Input for this task Block Start
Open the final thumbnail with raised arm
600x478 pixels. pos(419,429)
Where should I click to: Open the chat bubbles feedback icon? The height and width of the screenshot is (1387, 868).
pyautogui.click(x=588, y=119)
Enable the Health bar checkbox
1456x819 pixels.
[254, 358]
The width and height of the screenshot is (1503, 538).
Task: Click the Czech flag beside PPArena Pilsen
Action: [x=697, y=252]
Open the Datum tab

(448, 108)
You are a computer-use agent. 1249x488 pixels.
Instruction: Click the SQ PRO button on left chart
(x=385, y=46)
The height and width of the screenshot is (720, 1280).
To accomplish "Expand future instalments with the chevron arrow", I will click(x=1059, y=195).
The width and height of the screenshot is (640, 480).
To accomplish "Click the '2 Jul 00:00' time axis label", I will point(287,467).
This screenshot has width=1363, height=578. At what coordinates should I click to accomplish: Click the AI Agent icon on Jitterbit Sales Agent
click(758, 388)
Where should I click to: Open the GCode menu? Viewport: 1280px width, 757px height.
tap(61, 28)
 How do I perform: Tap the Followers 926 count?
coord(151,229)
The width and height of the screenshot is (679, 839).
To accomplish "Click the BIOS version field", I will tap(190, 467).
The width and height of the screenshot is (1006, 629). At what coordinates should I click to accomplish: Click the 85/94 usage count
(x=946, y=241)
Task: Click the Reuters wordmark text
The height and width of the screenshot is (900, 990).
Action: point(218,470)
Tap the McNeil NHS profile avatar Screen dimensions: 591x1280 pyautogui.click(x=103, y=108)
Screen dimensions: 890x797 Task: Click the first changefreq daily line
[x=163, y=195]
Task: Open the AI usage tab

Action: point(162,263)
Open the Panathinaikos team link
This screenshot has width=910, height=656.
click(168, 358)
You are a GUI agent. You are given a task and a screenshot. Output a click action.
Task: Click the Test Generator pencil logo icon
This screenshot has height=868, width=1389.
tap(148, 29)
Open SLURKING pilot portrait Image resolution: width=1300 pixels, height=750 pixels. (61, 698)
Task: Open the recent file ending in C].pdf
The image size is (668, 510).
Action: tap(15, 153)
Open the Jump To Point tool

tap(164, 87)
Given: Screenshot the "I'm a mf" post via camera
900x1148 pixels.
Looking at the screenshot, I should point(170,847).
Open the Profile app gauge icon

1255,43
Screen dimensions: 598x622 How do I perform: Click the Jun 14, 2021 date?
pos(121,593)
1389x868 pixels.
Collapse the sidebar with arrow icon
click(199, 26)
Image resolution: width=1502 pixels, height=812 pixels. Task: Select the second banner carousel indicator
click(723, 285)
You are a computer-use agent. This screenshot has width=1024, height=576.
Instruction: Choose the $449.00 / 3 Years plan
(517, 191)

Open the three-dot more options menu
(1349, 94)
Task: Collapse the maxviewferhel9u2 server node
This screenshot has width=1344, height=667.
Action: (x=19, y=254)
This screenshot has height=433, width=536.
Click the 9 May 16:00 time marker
Input for this task Block End
What is needed: Exactly reproduce the entries in their entirety.

Exercise answer:
Open the final thumbnail with raised arm
600x478 pixels. pos(419,429)
Where should I click to: Open the chat bubbles feedback icon? The height and width of the screenshot is (1387, 868).
pyautogui.click(x=588, y=119)
Enable the Health bar checkbox
1456x819 pixels.
[254, 358]
The width and height of the screenshot is (1503, 538).
Task: Click the Czech flag beside PPArena Pilsen
Action: [x=697, y=252]
Open the Datum tab

(448, 108)
You are a computer-use agent. 1249x488 pixels.
Instruction: Click the SQ PRO button on left chart
(x=385, y=46)
The height and width of the screenshot is (720, 1280).
To accomplish "Expand future instalments with the chevron arrow", I will click(x=1059, y=195).
The width and height of the screenshot is (640, 480).
To accomplish "Click the '2 Jul 00:00' time axis label", I will point(287,467).
This screenshot has width=1363, height=578. At what coordinates should I click to accomplish: Click the AI Agent icon on Jitterbit Sales Agent
click(758, 388)
Where should I click to: Open the GCode menu? Viewport: 1280px width, 757px height.
tap(61, 28)
 How do I perform: Tap the Followers 926 count?
coord(151,229)
The width and height of the screenshot is (679, 839).
To accomplish "Click the BIOS version field", I will tap(190, 467).
The width and height of the screenshot is (1006, 629). At what coordinates should I click to accomplish: Click the 85/94 usage count
(x=946, y=241)
Task: Click the Reuters wordmark text
The height and width of the screenshot is (900, 990).
Action: point(218,470)
Tap the McNeil NHS profile avatar Screen dimensions: 591x1280 pyautogui.click(x=103, y=108)
Screen dimensions: 890x797 Task: Click the first changefreq daily line
[x=163, y=195]
Task: Open the AI usage tab

Action: point(162,263)
Open the Panathinaikos team link
This screenshot has width=910, height=656.
click(168, 358)
You are a GUI agent. You are given a task and a screenshot. Output a click action.
Task: Click the Test Generator pencil logo icon
This screenshot has height=868, width=1389.
tap(148, 29)
Open SLURKING pilot portrait Image resolution: width=1300 pixels, height=750 pixels. (61, 698)
Task: Open the recent file ending in C].pdf
The image size is (668, 510).
Action: tap(15, 153)
Open the Jump To Point tool

tap(164, 87)
Given: Screenshot the "I'm a mf" post via camera
900x1148 pixels.
Looking at the screenshot, I should point(170,847).
Open the Profile app gauge icon

1255,43
Screen dimensions: 598x622 How do I perform: Click the Jun 14, 2021 date?
pos(121,593)
1389x868 pixels.
Collapse the sidebar with arrow icon
click(199, 26)
Image resolution: width=1502 pixels, height=812 pixels. Task: Select the second banner carousel indicator
click(723, 285)
You are a computer-use agent. This screenshot has width=1024, height=576.
Instruction: Choose the $449.00 / 3 Years plan
(517, 191)

Open the three-dot more options menu
(1349, 94)
Task: Collapse the maxviewferhel9u2 server node
This screenshot has width=1344, height=667.
Action: (x=19, y=254)
This screenshot has height=433, width=536.
Click the 9 May 16:00 time marker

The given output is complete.